◆ What needs to be done: Each line below from the line with "The image size is (1024, 590)." to the line with "Task: Focus the To email recipients field" must be copied exactly, including those two, and no picture may appear in the copy.

(Pixel coordinate grounding data)
***

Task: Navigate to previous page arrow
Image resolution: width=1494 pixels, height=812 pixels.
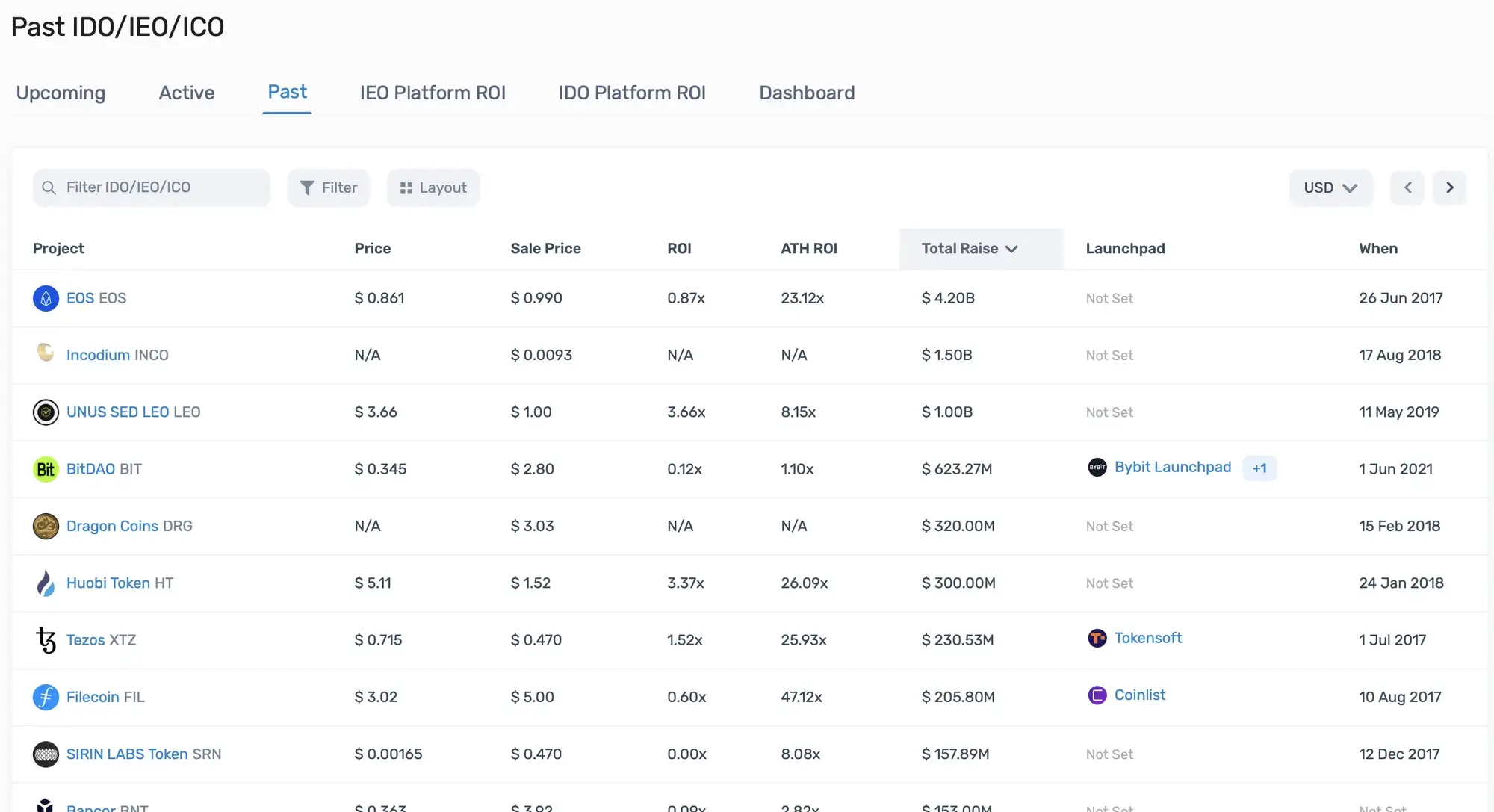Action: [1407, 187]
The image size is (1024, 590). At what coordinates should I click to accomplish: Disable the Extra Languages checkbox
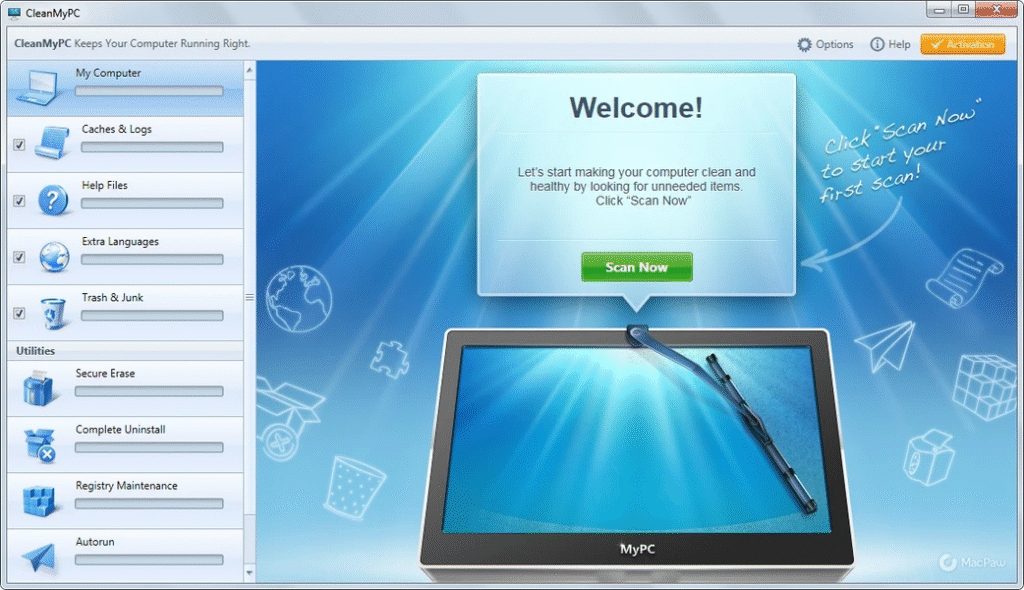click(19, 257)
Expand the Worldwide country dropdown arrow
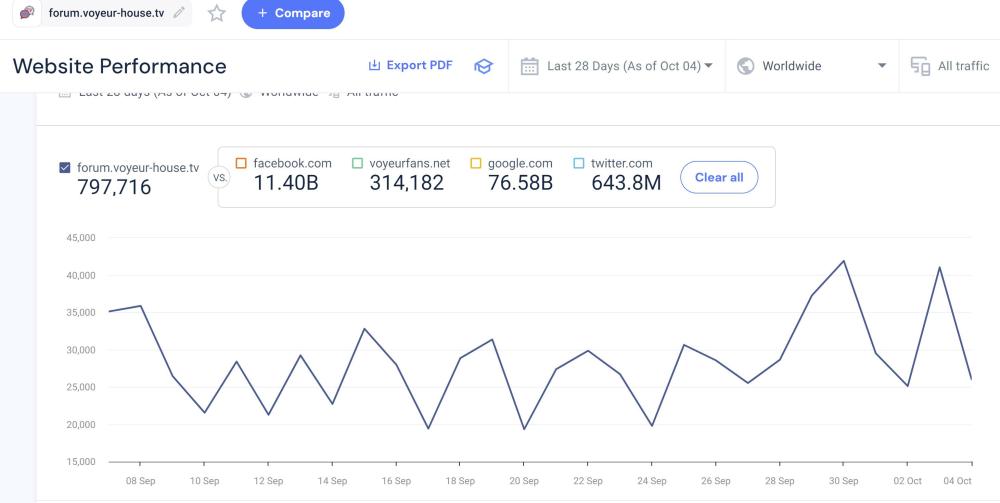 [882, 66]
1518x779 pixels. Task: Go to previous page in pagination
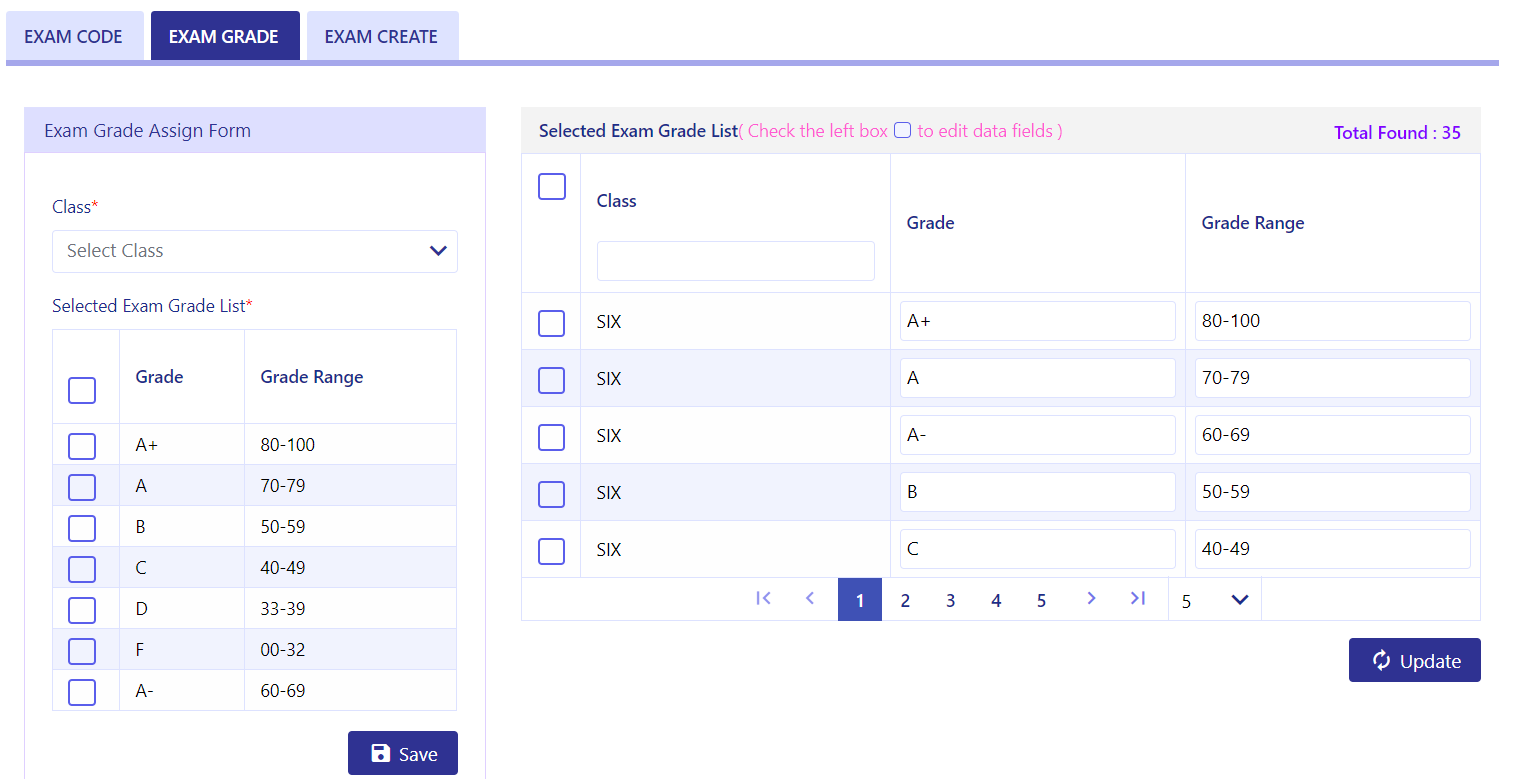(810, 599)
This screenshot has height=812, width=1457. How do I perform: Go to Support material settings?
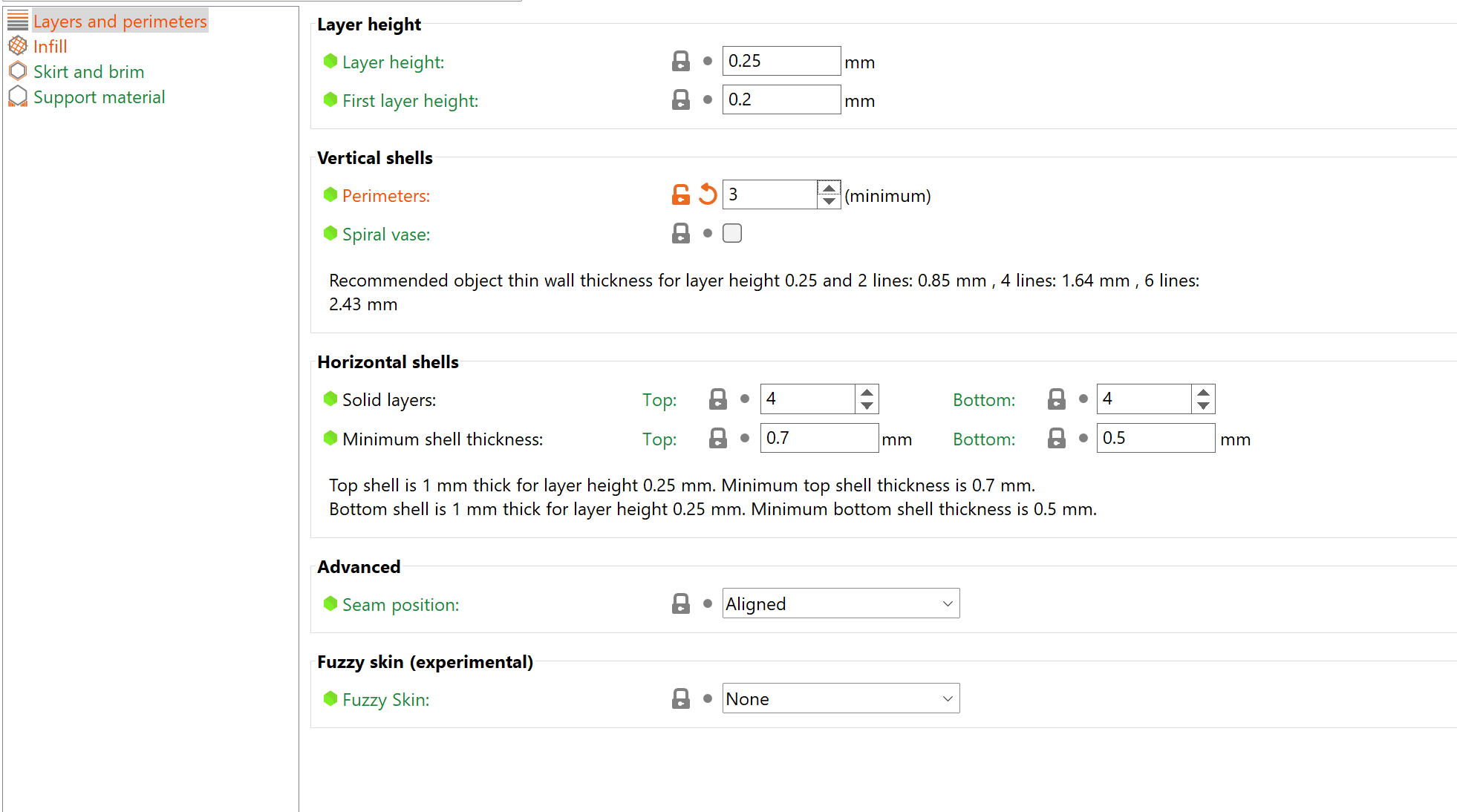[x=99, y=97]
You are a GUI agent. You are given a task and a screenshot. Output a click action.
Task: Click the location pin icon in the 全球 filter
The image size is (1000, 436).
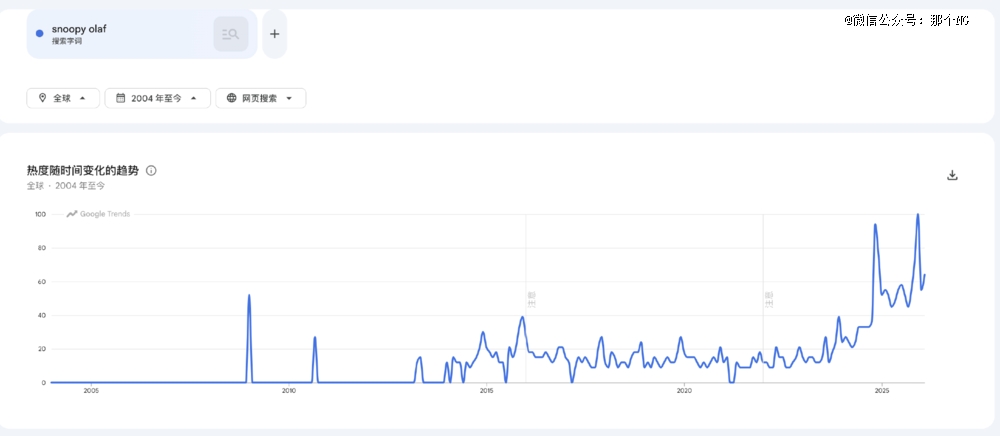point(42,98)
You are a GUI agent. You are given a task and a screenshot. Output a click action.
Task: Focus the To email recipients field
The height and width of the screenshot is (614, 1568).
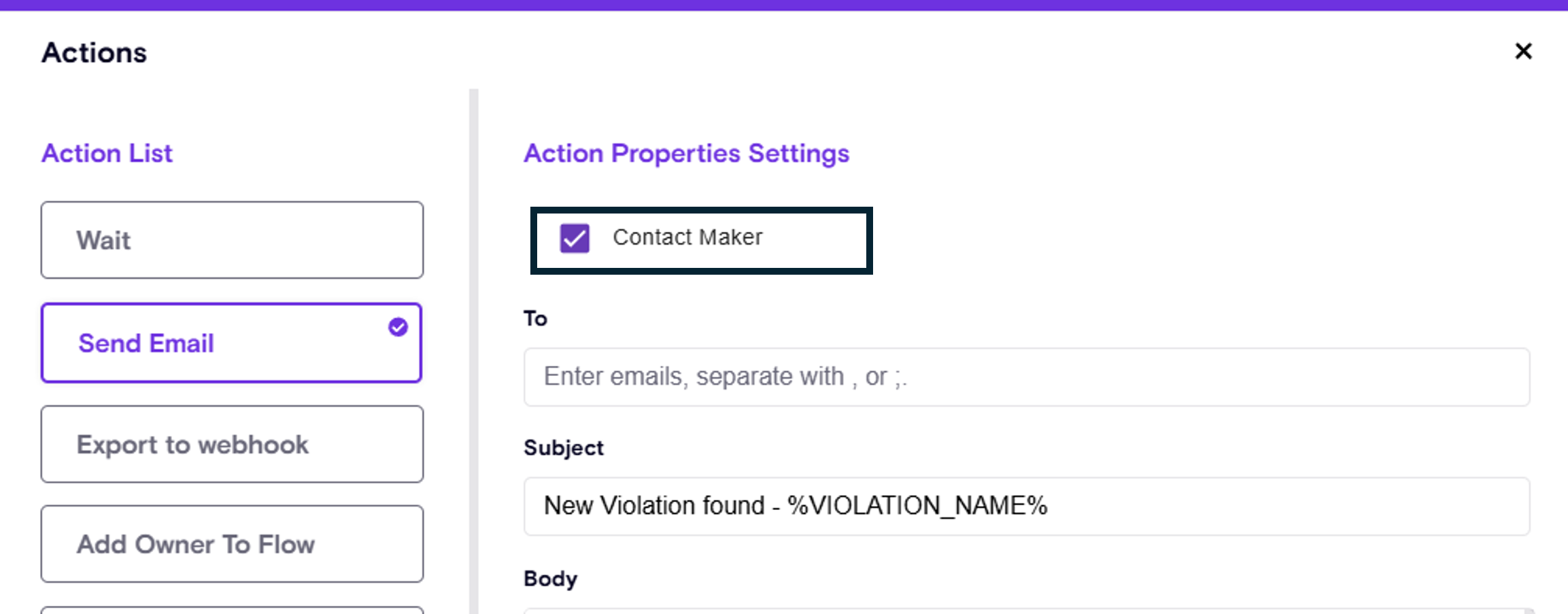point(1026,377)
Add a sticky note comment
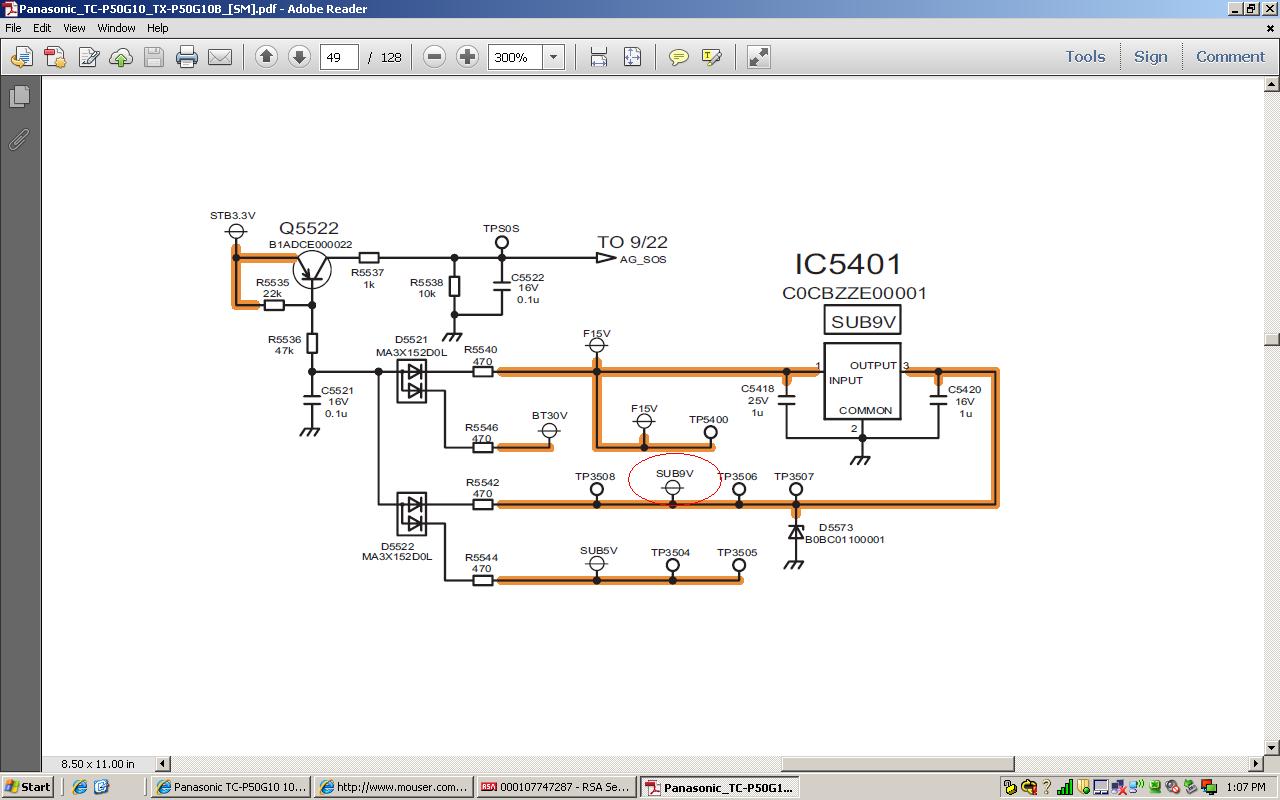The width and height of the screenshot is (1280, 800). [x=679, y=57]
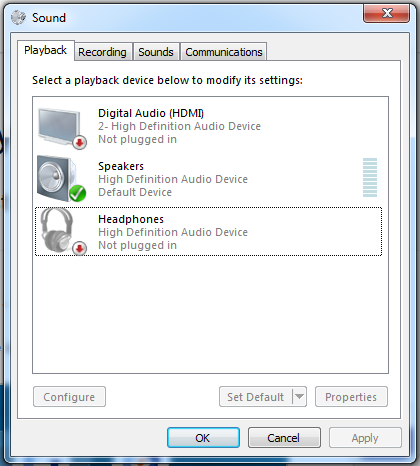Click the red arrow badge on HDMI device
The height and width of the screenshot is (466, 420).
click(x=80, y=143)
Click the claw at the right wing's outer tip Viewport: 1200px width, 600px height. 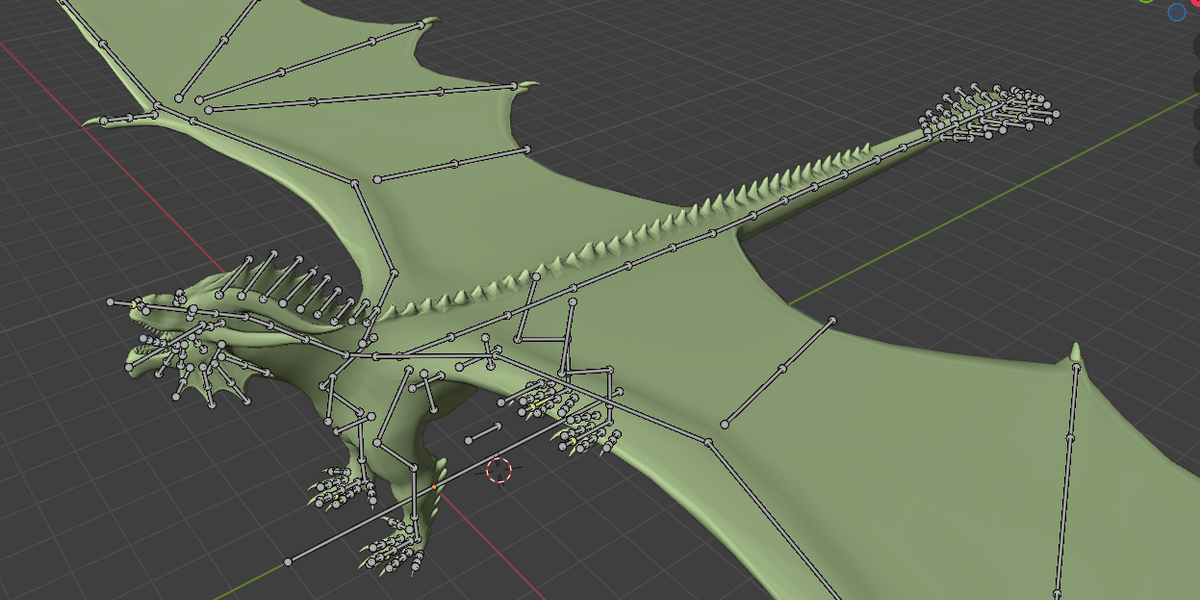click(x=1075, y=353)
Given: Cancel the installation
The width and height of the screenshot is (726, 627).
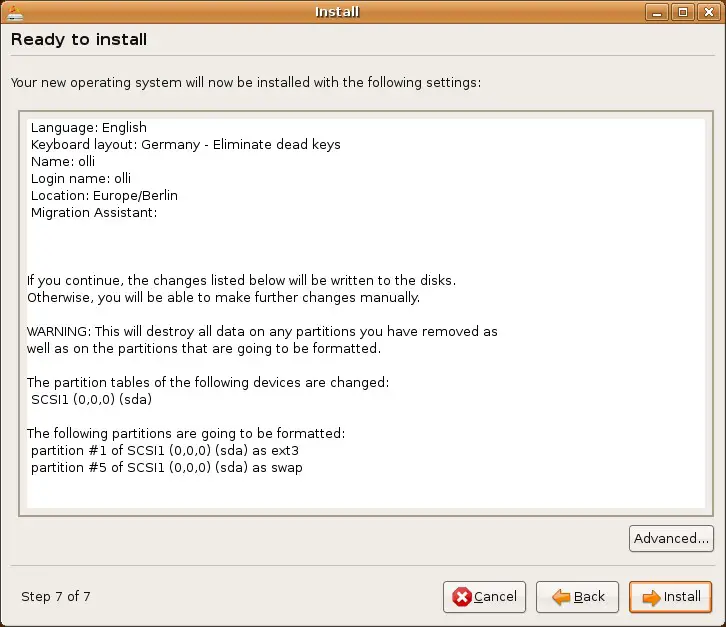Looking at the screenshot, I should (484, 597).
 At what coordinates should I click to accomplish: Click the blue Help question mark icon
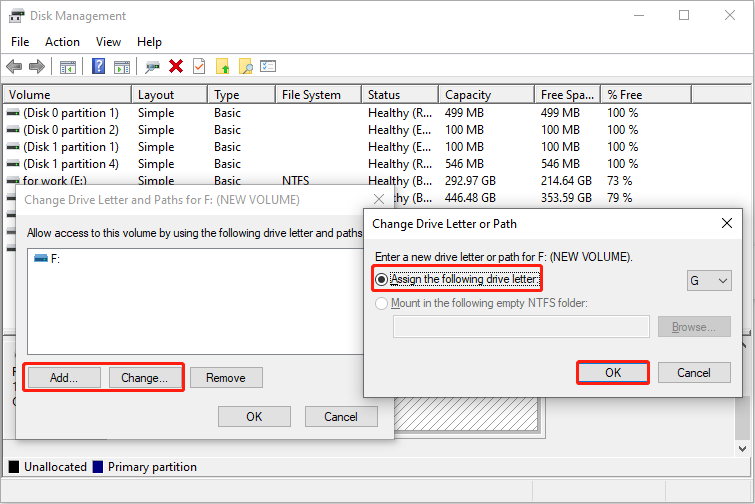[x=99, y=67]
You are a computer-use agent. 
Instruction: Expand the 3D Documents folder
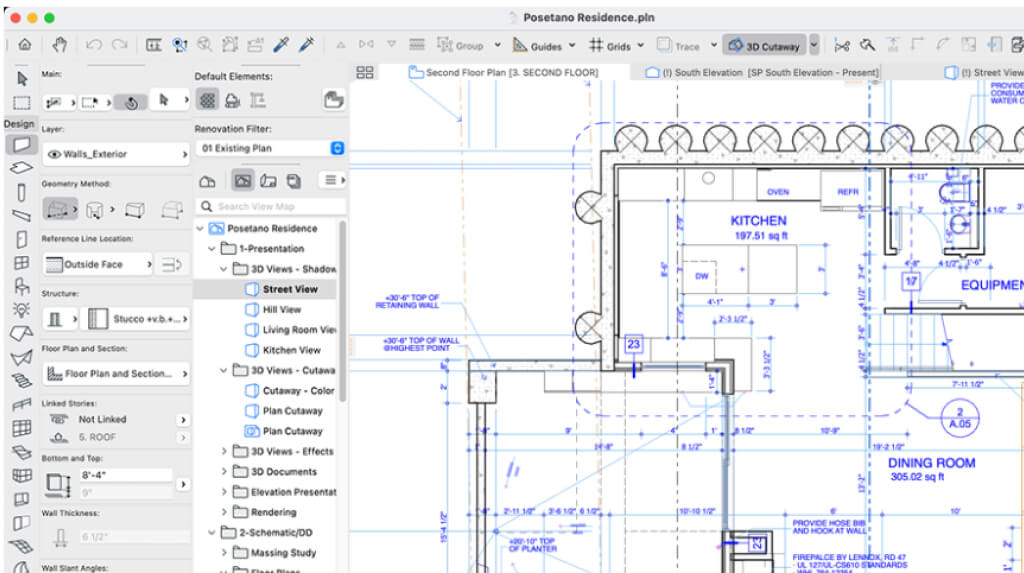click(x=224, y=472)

***

◆ Task output:
The image size is (1024, 590). At what coordinates should I click to accomplish: Disable the Extra Languages checkbox
click(19, 257)
Expand the Worldwide country dropdown arrow
 [882, 66]
1518x779 pixels. Task: Go to previous page in pagination
(810, 599)
This screenshot has height=812, width=1457. How do I perform: Go to Support material settings?
[x=99, y=97]
You are a GUI agent. You are given a task and a screenshot. Output a click action.
Task: Click the location pin icon in the 全球 filter
The image size is (1000, 436).
point(42,98)
You are a GUI agent. You are given a task and a screenshot. Output a click action.
Task: Focus the To email recipients field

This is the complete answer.